Birzniece, V, Khaw, CH, Nelson, AE, Meinhardt, U, Ho, KK
European journal of endocrinology. 2015;(1):21-8
Abstract
OBJECTIVE To compare estimates by bioimpedance spectroscopy analysis (BIS) of extracellular water (ECW), fat mass (FM), and fat-free mass (FFM) against standard techniques of bromide dilution and dual energy X-ray absorptiometry (DXA) during intervention that causes significant changes in water compartments and body composition. METHODS Body composition analysis using BIS, bromide dilution, and DXA was performed in 71 healthy recreational athletes (43 men, 28 women; aged 18-40 years; BMI 24 ± 0.4 kg/m(2)) who participated in a double-blinded, randomized, placebo-controlled study of GH and testosterone treatment.

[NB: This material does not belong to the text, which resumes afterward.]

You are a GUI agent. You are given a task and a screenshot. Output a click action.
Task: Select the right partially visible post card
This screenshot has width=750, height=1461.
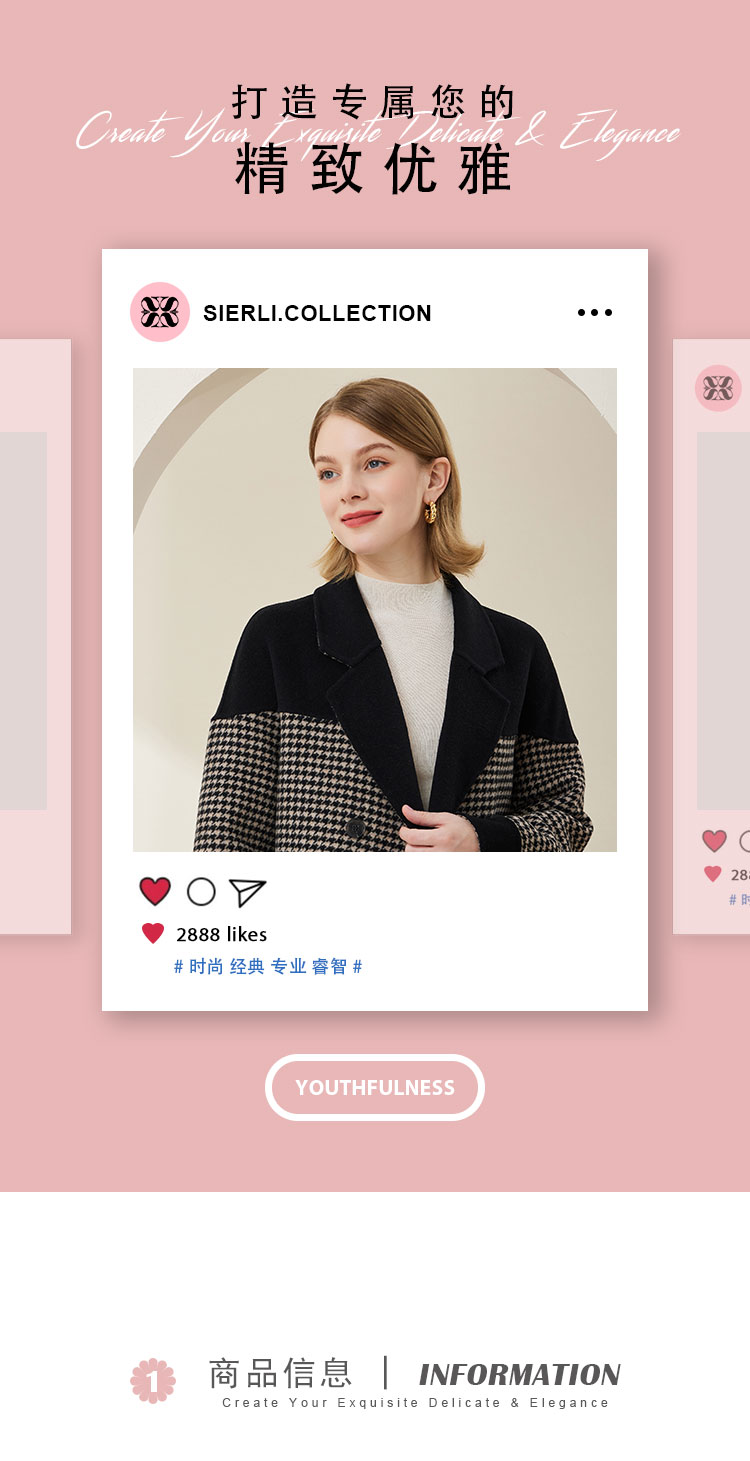coord(711,637)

The comparison of BIS with bromide dilution and DXA was analyzed using linear regression and the Bland-Altman method. RESULTS At baseline, there was a significant correlation between BIS and bromide dilution-derived estimates for ECW, and DXA for FM and FFM (P<0.001). ECW by BIS was 3.5 ± 8.1% lower compared with bromide dilution, while FM was 22.4 ± 26.8% lower and FFM 13.7 ± 7.5% higher compared with DXA (P<0.01). During treatment, the change in ECW was similar between BIS and bromide dilution, whereas BIS gave a significantly greater reduction in FM (19.4 ± 44.8%) and a greater increase in FFM (5.6 ± 3.0%) compared with DXA (P<0.01). Significant differences in body composition estimates between the BIS and DXA were observed only in men, particularly during the treatment that caused greatest change in water compartments and body composition. CONCLUSION In healthy adults, bioimpedance spectroscopy is an acceptable tool for measuring ECW; however, BIS overestimates FFM and substantially underestimates FM compared with DXA.